Good thing for the day: At least I don't have a runny nose as well.
Bad thing for the day: Throat hurts.
The feeble attempt to illustrate part of the pattern shot.
It suddenly ocurred to me that I've been posting every new skein of yarn I get, but not any actual finished objects. So behold. These are the socks I was knitting when I very first started my blog waaay back in January. Specs: Knitpicks dye your own sock yarn, dyed with Australian Landscape Dyes in purple and grey. It was supposed to have more grey, but this was my very first dye project, so I used far too much dye and it all squooshed together. But, I have to say I really like the results! The pattern is the Yarrow Ribbed Sock from Nancy Bush's Knitting Vintage Socks. See, I do occasionally finish stuff!
We had a slight health scare with Lulu yesterday. For about six months she's had a tiny darker brown colour around the cornea of her right eye. Then we noticed recently that the dark brown bits had grown. A lot.
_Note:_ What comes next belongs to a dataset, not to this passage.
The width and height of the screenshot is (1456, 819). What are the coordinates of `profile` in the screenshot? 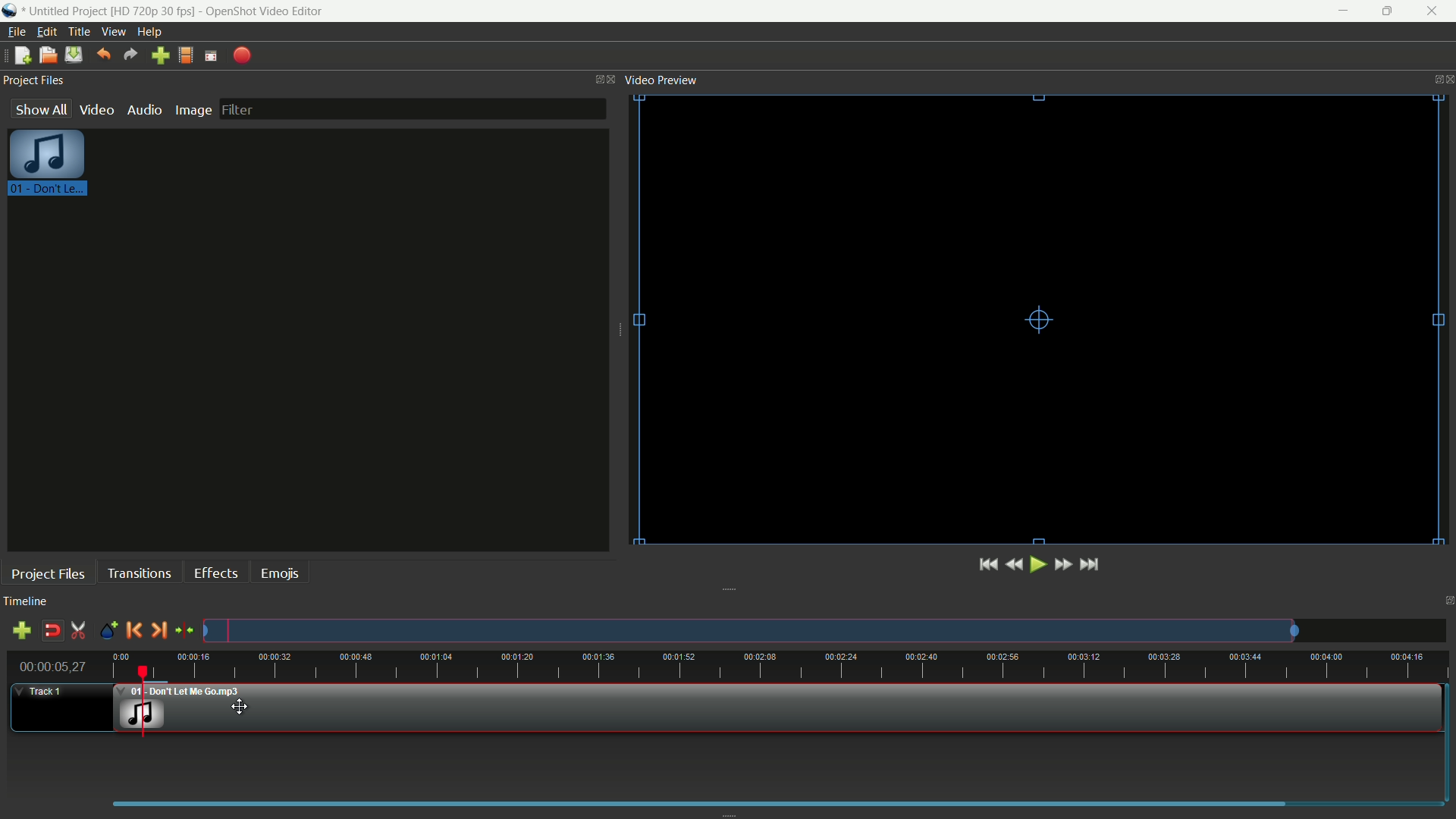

Lulu gets hauled down to the vet (much to her disgust, but at least she behaves better at the vet than Dorian does - he howls at the top of his lungs from the time he goes into the carry cage until the time he gets home again), and luckily we get the really good vet (you know what I mean - all the vets at our local clinic are good, but this guy is the most expierienced and the best). He listens to the problem, pops on the glasses with the little light attachment thingy and peers into Lulu's eyes. Then he casually announces that it's definitely not cancer. CANCER????? That hadn't even occurred to us, so we were dealing with terror and relief all at the same time (I managed a strangled squeak of "Oh good!"). The vet isn't sure what the cause is, but it's not irritated, she's not having any trouble seeing, and the eye is reacting normally to light, so we just wait and see. In the end, we were in and out in ten minutes. Lulu specialises in having conditions that look really worrying, occasioning mad emergency dashes to the vet, costing us lots of money and then turning out to be really minor. But we'd rather be overcautious than take the risk of something happening to our baby.
I have a wicked sore throat. Gibbering has given me her cold. And I'm off to my monthly shrink visit. So there's going to be a yarn store visit to cheer me up or there's going to be big trouble.
Good thing for the day: At least I don't have a runny nose as well.
Bad thing for the day: Throat hurts.
6 Comments:
Oh, I'm glad that Lulu is ok!! Nice of the vet to freak you out a bit more.
Lovely socks!! Heh, I had the same realization yesterday about my blog - where's the actual knitting? Hello? Hello? I'm frantically trying to finish something this evening...
Sending you healthy thoughts!! Better have some tea with honey and lemon.
Poor you! Poor Lulu! I'm glad to here she is ok though. Not nice of the vet to scare you though.
Hope your throat gets better soon. I'm with Chris: honey and lemon is the best cure.
I love those socks - I really like the colours. That reminds me, I'd better post some pictures of the socks that I made from the wool you sent me. They are all done now and I've been cuddling them :)
Oh gods. i'm sorry, it's such a suckworthy cold too. join the ranks of me and matt and mel and ben and polly and olav, and learn to cough up a lung!!!! n <--the 'n' is from where angus just walked over the keyboard.
ooh, glad Lulu is OK! Sad that you are not! The cold is a stinker. yarn shop visit! Whee!
Nice socks. Hope Lulu's eye thing is nothing serious - sounds very strange. And hope you recover quick AND get some yarn shopping in.
If it's any comfort at all, our family dog's eyes have no white in them at all, it's all brown like what you described. Doesn't bother him at all.
Very cute socks, how's the KIKASS shawl?